Ora la lotta di classe trasloca nello spazio

Ora la lotta di classe trasloca nello spazio

Certo non si può non dire che non sia un autore coerente. Neill Blomkamp, 33enne regista sudafricano ma canadese d'adozione, ha ottenuto un enorme successo negli Stati Uniti nel 2009 con District 9 film fantascientifico solo apparentemente a basso budget - costato in realtà 30 milioni di dollari - che ha portato nelle tasche dei produttori qualcosa come 200 milioni e al regista due candidature all'Oscar per film e sceneggiatura. Produttori che hanno tentato in tutti i modi di fargli fare immediatamente un sequel. Lui ancora non si è fatto convincere, preferendo girare una storia nuova - Elysium dal 29 agosto nelle sale - anche se non ha rinunciato a molti dei temi politici e sociali di District 9. Così se in quel film sparigliava il genere e sorprendeva trasformando gli umani in cattivi che tenevano segregati gli alieni giunti sulla terra in campi profughi in regime di apartheid (come in Sudafrica), ora Blomkamp si immagina un futuro distopico, nel 2154, con gli uomini divisi in due mondi distinti e separati: una terra sovrappopolata e alla deriva e Elysium, una perfetta e mastodontica stazione spaziale per multimilionari che non vogliono cambiare stile di vita (grandi ville, piscine, aree verdi...) e anzi si proiettano verso l'immortalità grazie a strutture mediche in grado di curare qualsiasi malattia.
È evidente che dalla terra, vedendo nello spazio quei meravigliosi campi elisi, siano in molti a tentare la fuga verso Elysium. In prima fila c'è Max, interpretato da Matt Damon, che in seguito a un grave incidente in fabbrica è stato esposto a radiazioni fortissime e ora ha pochi giorni di vita. La sua sarà una corsa contro il tempo perché a fermare i viaggi della speranza, con ogni mezzo e complotto politico, c'è il segretario di Stato Delacourt, interpretato da una Jodie Foster che più cattiva non si può, a cui è stato dato il compito di tenere fuori i migranti dal paradiso per ricchi.
Tutto il mondo è paese (dai migranti del Mediterraneo a quelli del confine tra Messico e Stati Uniti), così - suggerisce il regista nelle note di produzione - «il film è un'allegoria del tema del divario tra ricchi e poveri e di come incide sull'immigrazione e penso che più scendiamo in basso più il mondo sarà simile a quello di Elysium. In questo senso credo che le domande che suscita il film siano più che mai attuali».
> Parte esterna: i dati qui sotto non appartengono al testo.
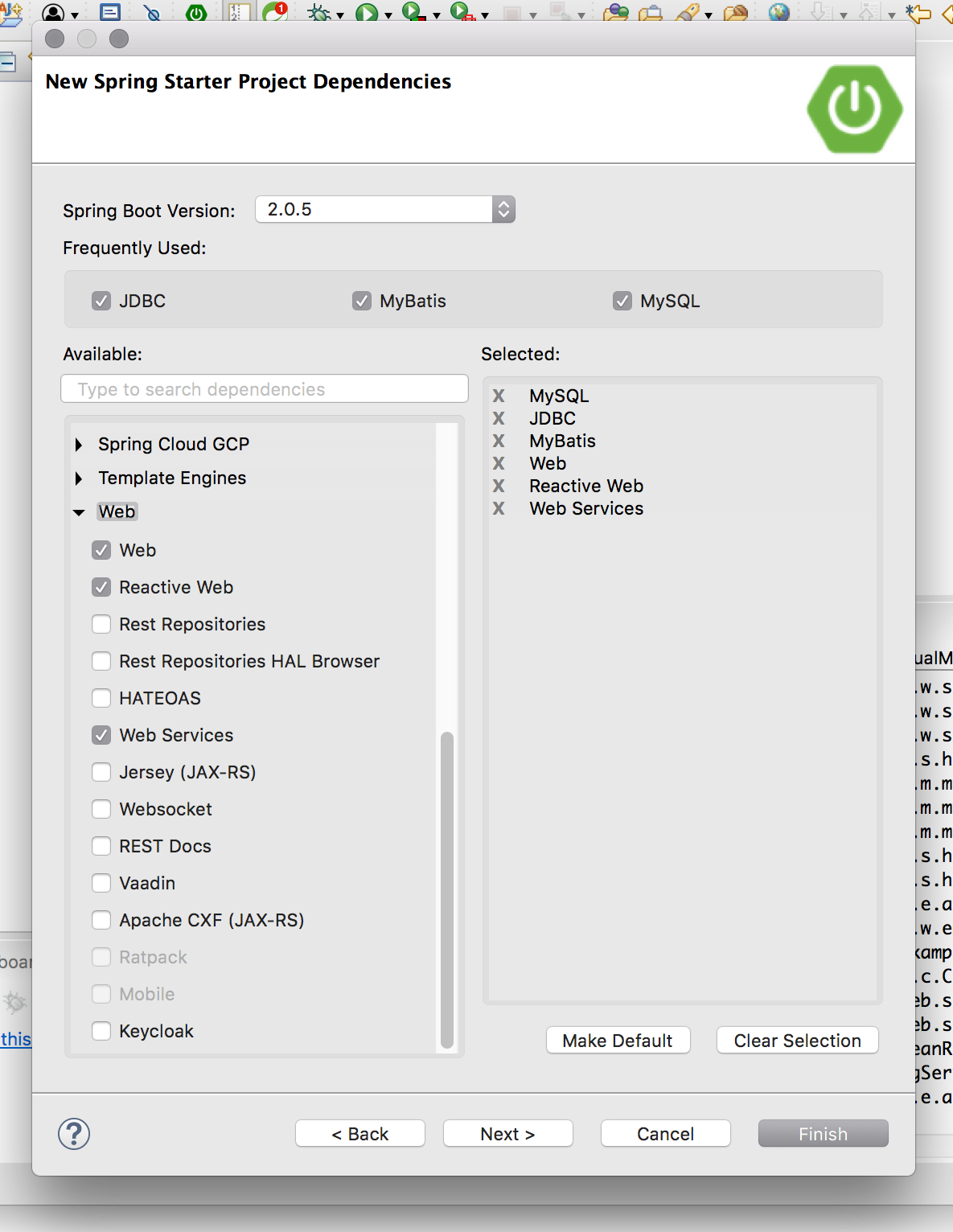This screenshot has width=953, height=1232.
Task: Click the Debug bug icon in toolbar
Action: (319, 12)
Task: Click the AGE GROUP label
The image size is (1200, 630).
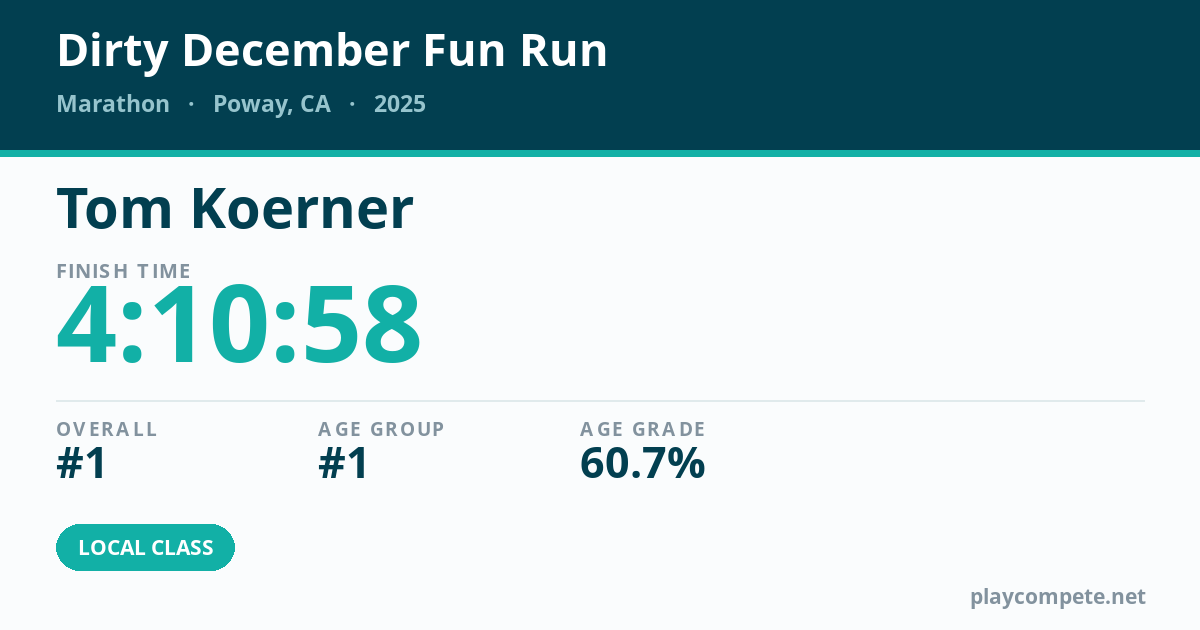Action: [382, 429]
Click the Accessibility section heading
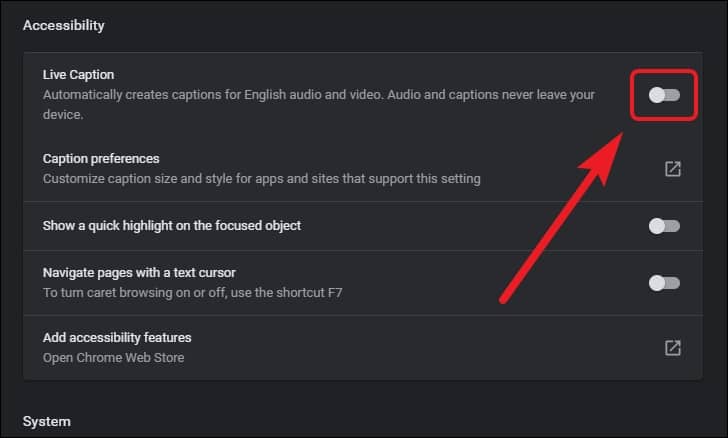The width and height of the screenshot is (728, 438). [x=64, y=26]
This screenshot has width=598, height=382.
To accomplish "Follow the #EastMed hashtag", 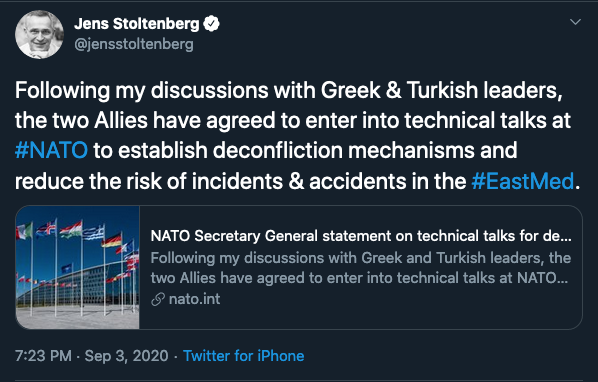I will pyautogui.click(x=522, y=181).
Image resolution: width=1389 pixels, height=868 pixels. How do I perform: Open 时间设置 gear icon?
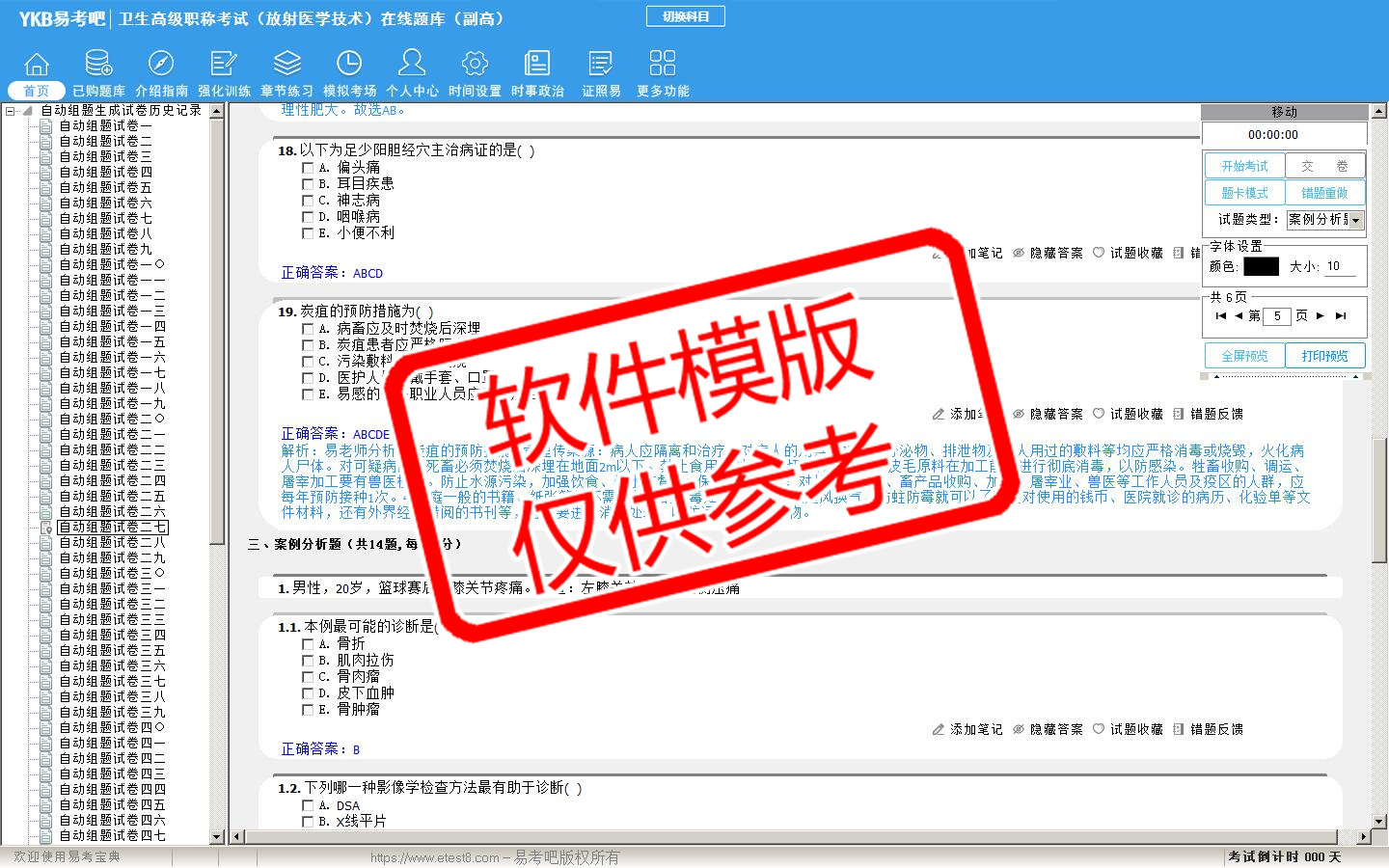click(475, 65)
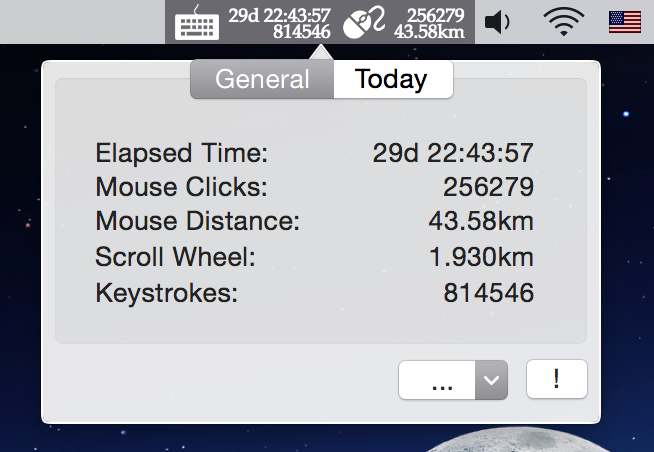Open the volume speaker menu

[497, 22]
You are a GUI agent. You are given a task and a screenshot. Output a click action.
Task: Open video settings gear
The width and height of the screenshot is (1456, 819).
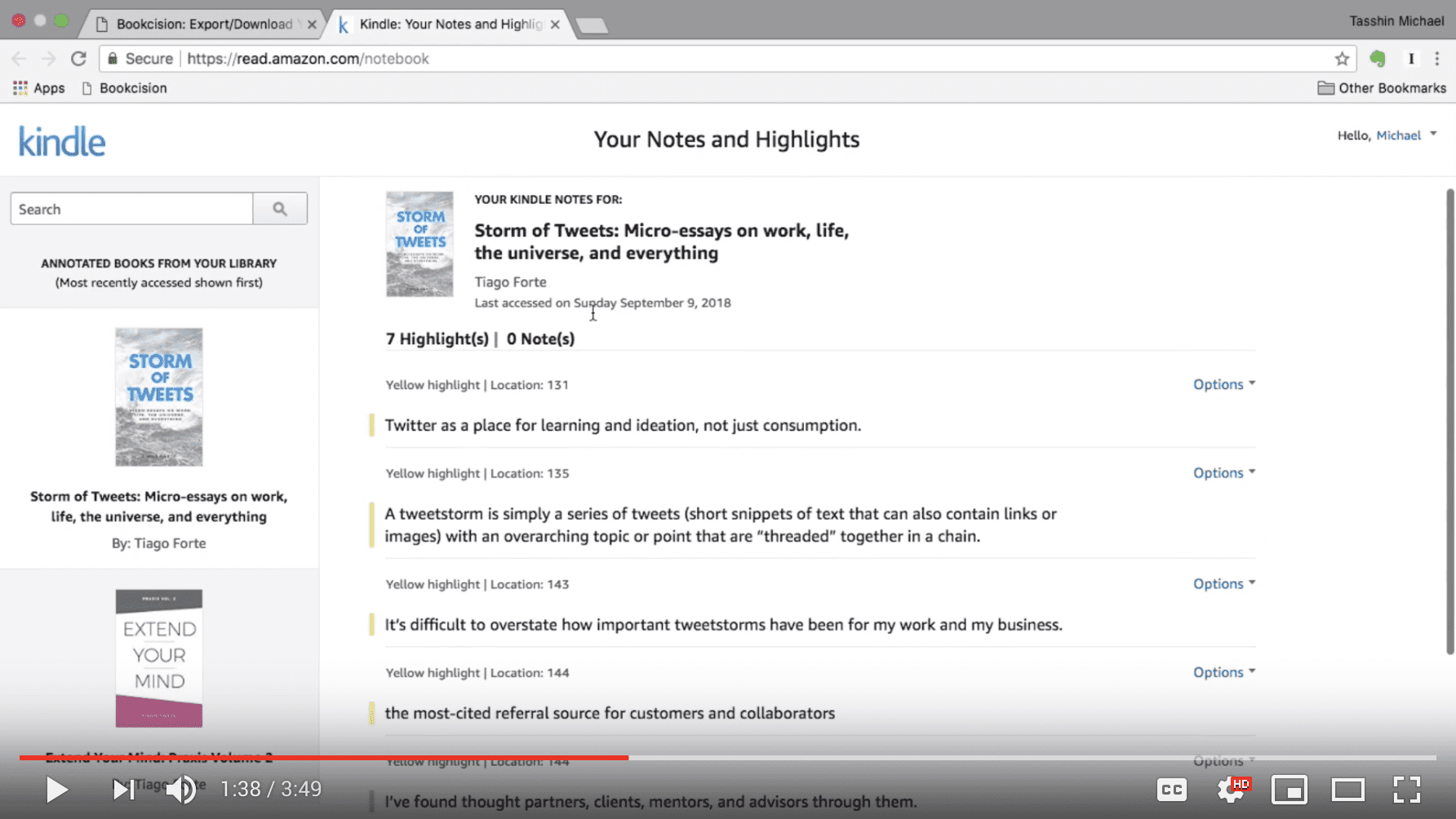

Peccato che la risposte siano affidate a un buonismo di fondo sdolcinato e la distinzione tra buoni e cattivi sia fin troppo stereotipata. Mentre la cosa che fa più impressione è che per mettere in scena una Los Angeles degradata e allo stremo il regista non ha dovuto fare ricorso a effetti speciali, gli è bastato andare a girare a Città del Messico.